*DIRECTIONS*
Your answer should hold all lines of the entries that include the word "computer".

*SUPPLIED MATERIAL*
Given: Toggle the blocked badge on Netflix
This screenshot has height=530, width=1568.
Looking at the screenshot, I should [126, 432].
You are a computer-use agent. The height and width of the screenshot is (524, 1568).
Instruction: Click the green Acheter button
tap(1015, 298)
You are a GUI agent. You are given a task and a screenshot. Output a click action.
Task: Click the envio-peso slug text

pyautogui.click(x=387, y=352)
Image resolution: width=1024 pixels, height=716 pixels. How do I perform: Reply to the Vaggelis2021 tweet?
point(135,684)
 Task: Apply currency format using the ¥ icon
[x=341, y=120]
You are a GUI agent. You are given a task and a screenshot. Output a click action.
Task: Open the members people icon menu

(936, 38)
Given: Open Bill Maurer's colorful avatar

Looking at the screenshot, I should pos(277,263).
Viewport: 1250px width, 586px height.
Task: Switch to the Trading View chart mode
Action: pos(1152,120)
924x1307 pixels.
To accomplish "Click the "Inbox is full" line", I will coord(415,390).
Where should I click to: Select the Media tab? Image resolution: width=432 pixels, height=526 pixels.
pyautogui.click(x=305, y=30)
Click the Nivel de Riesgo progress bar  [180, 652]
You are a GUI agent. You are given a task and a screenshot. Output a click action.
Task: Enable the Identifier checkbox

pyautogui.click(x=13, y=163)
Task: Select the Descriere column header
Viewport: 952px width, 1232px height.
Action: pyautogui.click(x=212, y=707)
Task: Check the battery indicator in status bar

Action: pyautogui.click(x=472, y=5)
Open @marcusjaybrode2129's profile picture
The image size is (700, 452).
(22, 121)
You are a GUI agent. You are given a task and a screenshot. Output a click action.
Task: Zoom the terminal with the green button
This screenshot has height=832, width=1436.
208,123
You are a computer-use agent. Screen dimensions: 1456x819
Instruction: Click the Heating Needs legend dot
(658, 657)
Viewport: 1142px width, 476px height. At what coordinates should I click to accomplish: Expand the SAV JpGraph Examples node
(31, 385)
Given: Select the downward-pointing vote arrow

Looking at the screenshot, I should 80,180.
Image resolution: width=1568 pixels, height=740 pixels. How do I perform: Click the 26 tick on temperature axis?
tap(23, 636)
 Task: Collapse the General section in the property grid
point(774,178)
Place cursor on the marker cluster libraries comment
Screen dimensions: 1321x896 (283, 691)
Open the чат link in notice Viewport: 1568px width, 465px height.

*YOUR SOLUTION*
You are a computer-use agent. The height and width of the screenshot is (524, 1568).
You are a computer-use agent. Screen dimensions: 1456x819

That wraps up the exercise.